[Word and element pointing entries]
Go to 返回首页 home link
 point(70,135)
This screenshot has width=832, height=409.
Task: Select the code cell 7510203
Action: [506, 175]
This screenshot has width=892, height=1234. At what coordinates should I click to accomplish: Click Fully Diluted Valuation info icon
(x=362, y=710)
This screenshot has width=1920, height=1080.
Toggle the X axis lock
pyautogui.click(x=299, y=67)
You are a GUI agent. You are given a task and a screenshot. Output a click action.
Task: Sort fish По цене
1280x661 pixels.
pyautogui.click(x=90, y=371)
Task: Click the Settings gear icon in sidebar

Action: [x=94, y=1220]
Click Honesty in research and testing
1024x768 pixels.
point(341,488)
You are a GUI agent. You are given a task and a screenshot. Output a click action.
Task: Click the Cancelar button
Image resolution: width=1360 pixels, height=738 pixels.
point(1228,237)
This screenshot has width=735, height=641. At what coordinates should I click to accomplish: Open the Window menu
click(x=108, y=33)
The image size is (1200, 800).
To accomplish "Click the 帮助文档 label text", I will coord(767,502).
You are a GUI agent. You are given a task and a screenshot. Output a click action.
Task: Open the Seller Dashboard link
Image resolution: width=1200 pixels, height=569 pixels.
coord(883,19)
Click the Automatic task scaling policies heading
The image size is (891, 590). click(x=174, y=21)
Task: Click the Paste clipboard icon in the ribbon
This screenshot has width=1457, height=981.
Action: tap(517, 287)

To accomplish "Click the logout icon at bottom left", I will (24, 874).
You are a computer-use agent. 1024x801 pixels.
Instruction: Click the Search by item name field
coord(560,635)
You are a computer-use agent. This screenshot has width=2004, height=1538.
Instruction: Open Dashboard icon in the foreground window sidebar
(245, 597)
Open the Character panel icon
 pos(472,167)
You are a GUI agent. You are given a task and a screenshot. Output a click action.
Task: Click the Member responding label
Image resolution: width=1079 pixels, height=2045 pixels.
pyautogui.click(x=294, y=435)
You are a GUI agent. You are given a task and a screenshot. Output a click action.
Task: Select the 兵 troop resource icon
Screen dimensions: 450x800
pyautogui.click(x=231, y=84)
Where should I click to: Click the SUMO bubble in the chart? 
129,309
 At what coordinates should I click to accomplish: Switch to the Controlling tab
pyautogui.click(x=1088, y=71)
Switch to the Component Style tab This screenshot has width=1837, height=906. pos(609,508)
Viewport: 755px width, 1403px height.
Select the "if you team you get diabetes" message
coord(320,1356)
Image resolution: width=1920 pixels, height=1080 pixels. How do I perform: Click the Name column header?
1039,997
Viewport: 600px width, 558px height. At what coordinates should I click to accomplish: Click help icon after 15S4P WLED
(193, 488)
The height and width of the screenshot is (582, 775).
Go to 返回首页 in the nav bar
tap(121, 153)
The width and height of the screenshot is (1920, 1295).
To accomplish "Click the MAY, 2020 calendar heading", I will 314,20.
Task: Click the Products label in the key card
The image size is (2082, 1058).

GIVEN TASK:
Can you give the lines above again with "GUI agent" renamed to "desktop assistant" everywhere, changing nothing else?

EXERCISE OUTPUT:
Go to 返回首页 home link
 point(70,135)
This screenshot has width=832, height=409.
Task: Select the code cell 7510203
Action: [506, 175]
This screenshot has width=892, height=1234. At what coordinates should I click to accomplish: Click Fully Diluted Valuation info icon
(x=362, y=710)
This screenshot has width=1920, height=1080.
Toggle the X axis lock
pyautogui.click(x=299, y=67)
You are a desktop assistant. You are given a task and a screenshot. Output a click action.
Task: Sort fish По цене
1280x661 pixels.
pyautogui.click(x=90, y=371)
Task: Click the Settings gear icon in sidebar

Action: [x=94, y=1220]
Click Honesty in research and testing
1024x768 pixels.
point(341,488)
You are a desktop assistant. You are given a task and a screenshot. Output a click action.
Task: Click the Cancelar button
Image resolution: width=1360 pixels, height=738 pixels.
point(1228,237)
This screenshot has width=735, height=641. At what coordinates should I click to accomplish: Open the Window menu
click(x=108, y=33)
The image size is (1200, 800).
To accomplish "Click the 帮助文档 label text", I will coord(767,502).
You are a desktop assistant. You are given a task and a screenshot. Output a click action.
Task: Open the Seller Dashboard link
Image resolution: width=1200 pixels, height=569 pixels.
coord(883,19)
Click the Automatic task scaling policies heading
The image size is (891, 590). click(x=174, y=21)
Task: Click the Paste clipboard icon in the ribbon
This screenshot has width=1457, height=981.
Action: tap(517, 287)

To accomplish "Click the logout icon at bottom left", I will (24, 874).
You are a computer-use agent. 1024x801 pixels.
Instruction: Click the Search by item name field
coord(560,635)
You are a computer-use agent. This screenshot has width=2004, height=1538.
Instruction: Open Dashboard icon in the foreground window sidebar
(245, 597)
Open the Character panel icon
 pos(472,167)
You are a desktop assistant. You are given a task and a screenshot. Output a click action.
Task: Click the Member responding label
Image resolution: width=1079 pixels, height=2045 pixels.
pyautogui.click(x=294, y=435)
You are a desktop assistant. You are given a task and a screenshot. Output a click action.
Task: Select the 兵 troop resource icon
Screen dimensions: 450x800
pyautogui.click(x=231, y=84)
Where should I click to: Click the SUMO bubble in the chart? 
129,309
 At what coordinates should I click to accomplish: Switch to the Controlling tab
pyautogui.click(x=1088, y=71)
Switch to the Component Style tab This screenshot has width=1837, height=906. pos(609,508)
Viewport: 755px width, 1403px height.
Select the "if you team you get diabetes" message
coord(320,1356)
Image resolution: width=1920 pixels, height=1080 pixels. How do I perform: Click the Name column header?
1039,997
Viewport: 600px width, 558px height. At what coordinates should I click to accomplish: Click help icon after 15S4P WLED
(193, 488)
The height and width of the screenshot is (582, 775).
Go to 返回首页 in the nav bar
tap(121, 153)
The width and height of the screenshot is (1920, 1295).
To accomplish "Click the MAY, 2020 calendar heading", I will 314,20.
Task: Click the Products label in the key card
The image size is (2082, 1058).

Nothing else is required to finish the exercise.